StatsBase.jl
StatsBase.jl copied to clipboard
Preserve eltype where possible for moments
Fixes #680.
The failure on nightly is an upstream bug (https://github.com/JuliaLang/julia/issues/40609).
This looks good but the prior uses of Float64 make me worried that the code may have issues around under/overflow when using other types.
Ugh, I'm conflicted on that front. Because that would be breaking, but technically a user hitting overflow on their custom narrow types is expected behavior. @nalimilan do we have enough for another breaking pre-1.0 release?
We can break things if we want to tag 1.0. Though ideally I'd rather move these to Statistics, but that work has stalled (https://github.com/JuliaLang/julia/pull/31395).
Okay, so on the breaking / non breaking front:
- Did the API ever specify the return type for
meanand the various moments? If not, this is not breaking in terms of type behavior. - In terms of numeric behavior, Julia generally keeps things at narrow types even at the risk of over-/underflow. As such, keeping the narrowest type that would be possible for the arithmetic operations in these computations seems fine. In other words, the new return type and potential numeric implications are expected in the Julia ecosystem.
- The potential numeric issues with all of the moments here are possible regardless of type width -- we do accumulate then divide without sorting first, so
- we have issues with computations where things differ in scale and the smaller values accumulate enough to be relevant on the larger scale, but consistently round down when the initial values in the array are large (sorting solves this but is computationally expensive)

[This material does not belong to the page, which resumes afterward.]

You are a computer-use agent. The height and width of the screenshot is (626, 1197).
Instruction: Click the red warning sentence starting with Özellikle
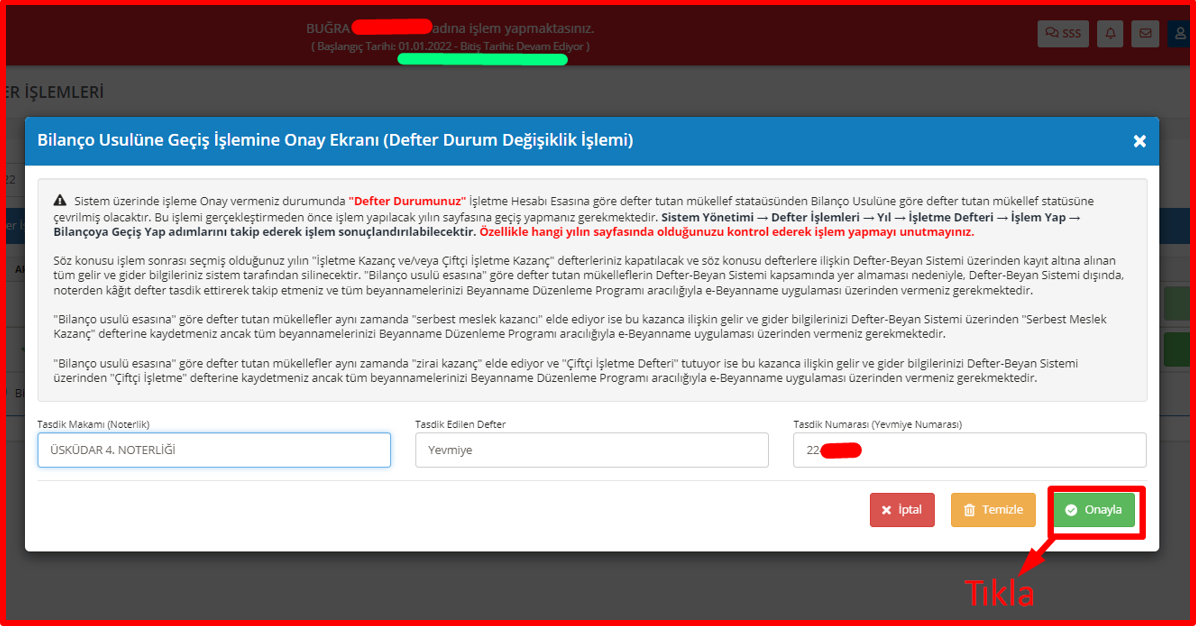(726, 231)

- we can have overflow in the accumulation step (batching the accumulate+divide on subsets solves this but potentially causes performance and numeric issues from the extra divisions)

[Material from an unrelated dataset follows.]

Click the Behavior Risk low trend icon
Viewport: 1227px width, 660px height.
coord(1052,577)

- The way for best numerical accuracy would be sort, do the math in a higher precision and cast down. But this also seems unacceptable -- if a user choose to keep everything in single or half precision, then we should assume there is a reason for that. If they really need that level of numerical stability, then they should probably just implement their own moments.
In other words: given that we're not going to change the algorithm used (which I think is reasonable), the potential numeric issues from the eltype preservation should not be considered breaking. Perhaps the best solution is to add to each of the docstrings:
!!! note
The computation is done in the narrowest type for which the underlying
arithmetic operations are defined based on the element types of the
vectors and the mean. For higher numerical accuracy and to reduce the risk
of overflow when dealing with values near the limits of the type (or many
values whose sum is near the limits of the type), we recommend casting to
a broader type / higher precision first.
Yeah it's not super likely to break user code. Though we could collect the few changes which are breaking (some of them are marked with the breaking label) and take that occasion to tag 1.0.